## PROBLEM
With pictures left out, set down exactly the lines from the line containing "Open the Desktop tile" through the last line of the data.

[Pixel coordinate grounding data]
━━━━

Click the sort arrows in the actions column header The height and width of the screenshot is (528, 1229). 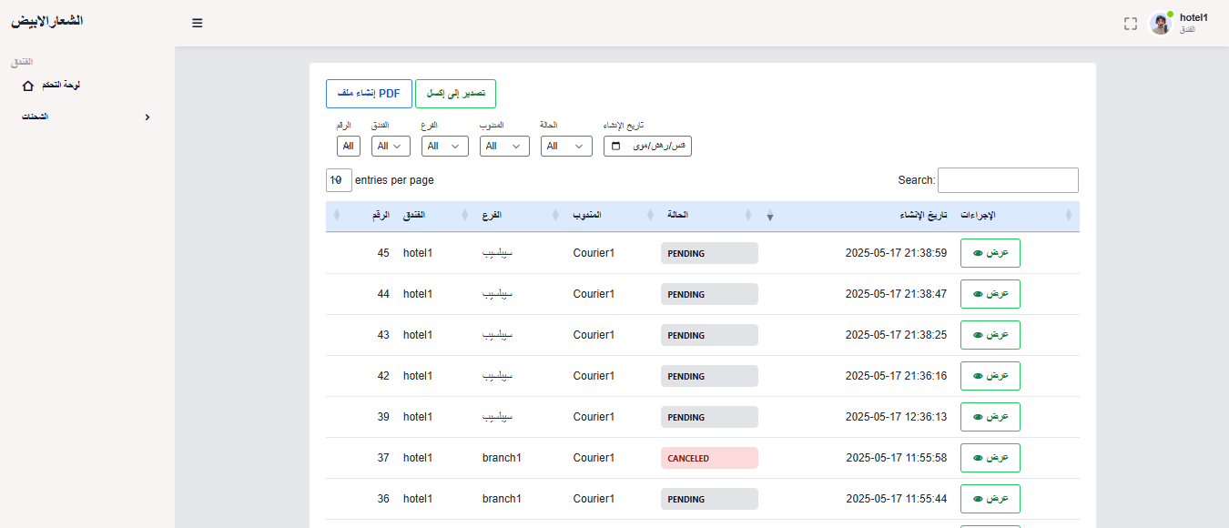[1068, 216]
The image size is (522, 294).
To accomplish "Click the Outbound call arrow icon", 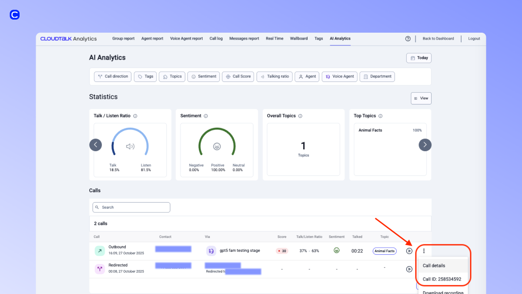I will coord(100,251).
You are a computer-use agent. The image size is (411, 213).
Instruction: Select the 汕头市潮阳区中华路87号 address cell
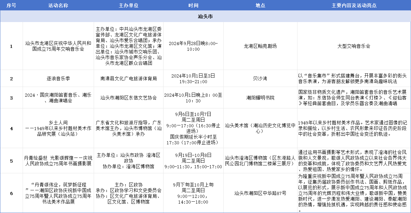coord(260,193)
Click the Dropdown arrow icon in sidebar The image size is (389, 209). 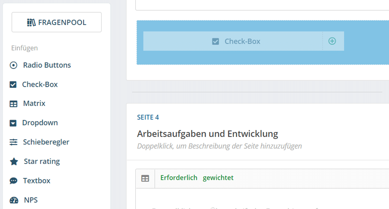13,123
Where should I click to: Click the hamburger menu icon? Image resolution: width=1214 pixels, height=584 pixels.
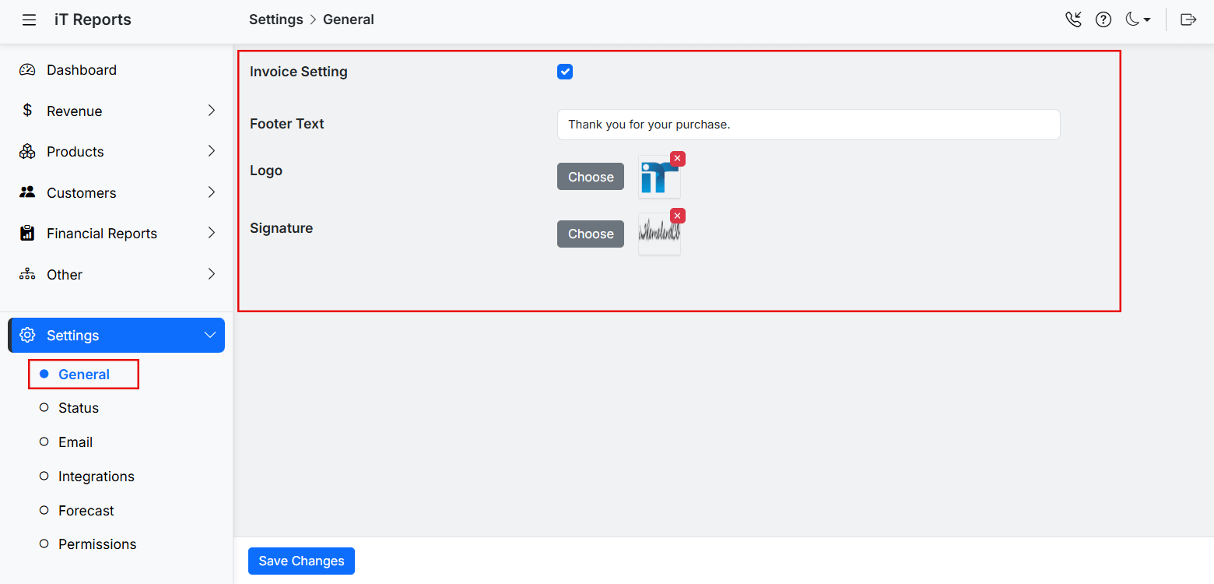29,20
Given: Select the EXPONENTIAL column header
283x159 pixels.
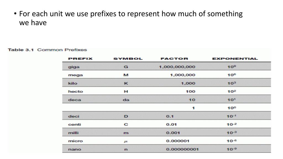Looking at the screenshot, I should pos(235,59).

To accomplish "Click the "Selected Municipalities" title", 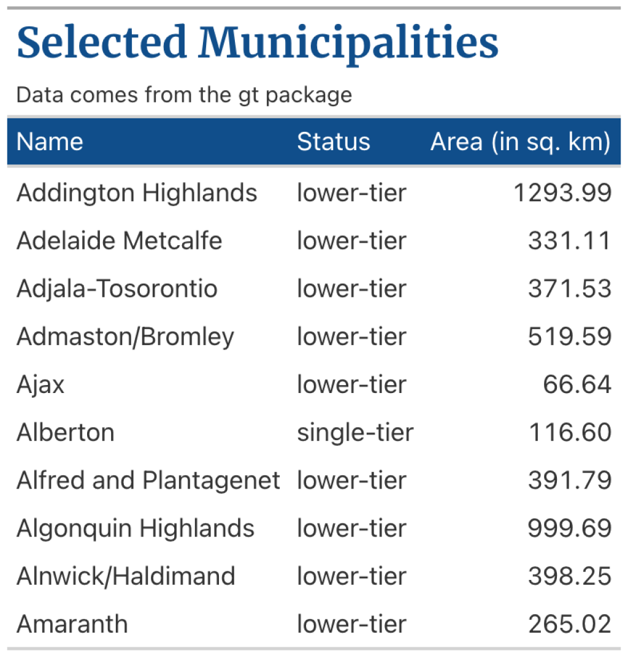I will 258,43.
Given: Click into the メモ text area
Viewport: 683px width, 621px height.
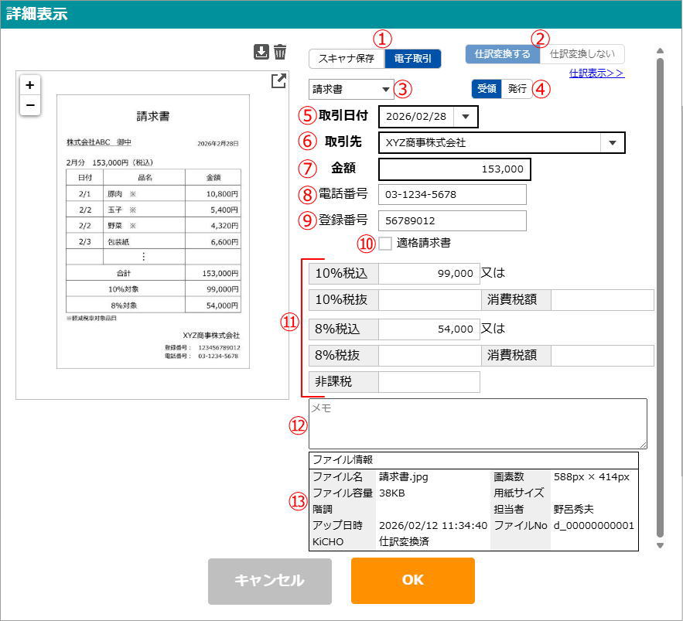Looking at the screenshot, I should pyautogui.click(x=477, y=424).
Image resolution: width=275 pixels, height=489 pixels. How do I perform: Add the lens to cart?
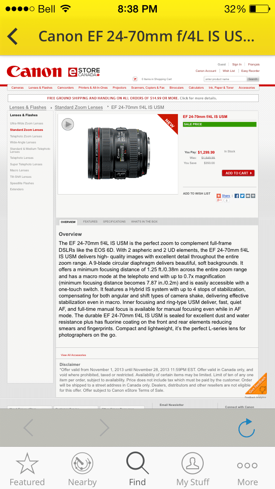point(238,173)
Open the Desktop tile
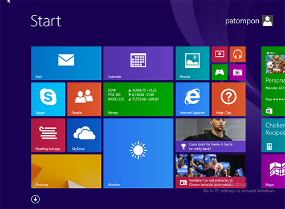This screenshot has width=285, height=209. tap(66, 171)
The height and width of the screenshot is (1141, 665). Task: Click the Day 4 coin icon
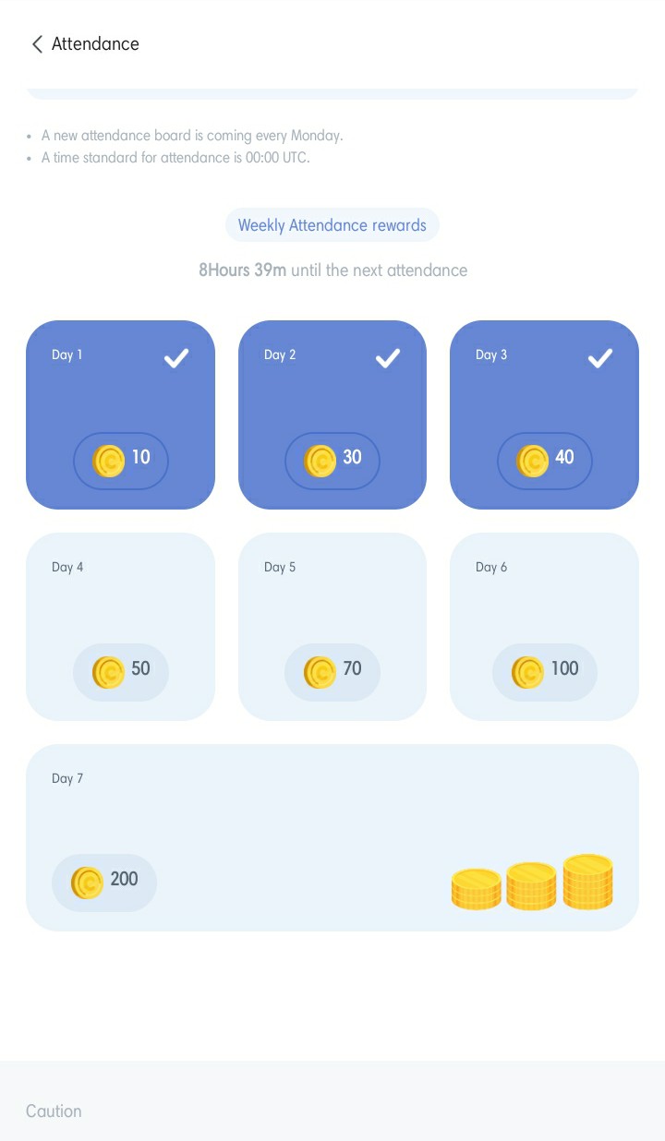tap(108, 672)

━━━━

## RESPONSE BELOW
Open the Desktop tile
This screenshot has width=285, height=209. tap(66, 171)
The height and width of the screenshot is (1141, 665). Task: Click the Day 4 coin icon
tap(108, 672)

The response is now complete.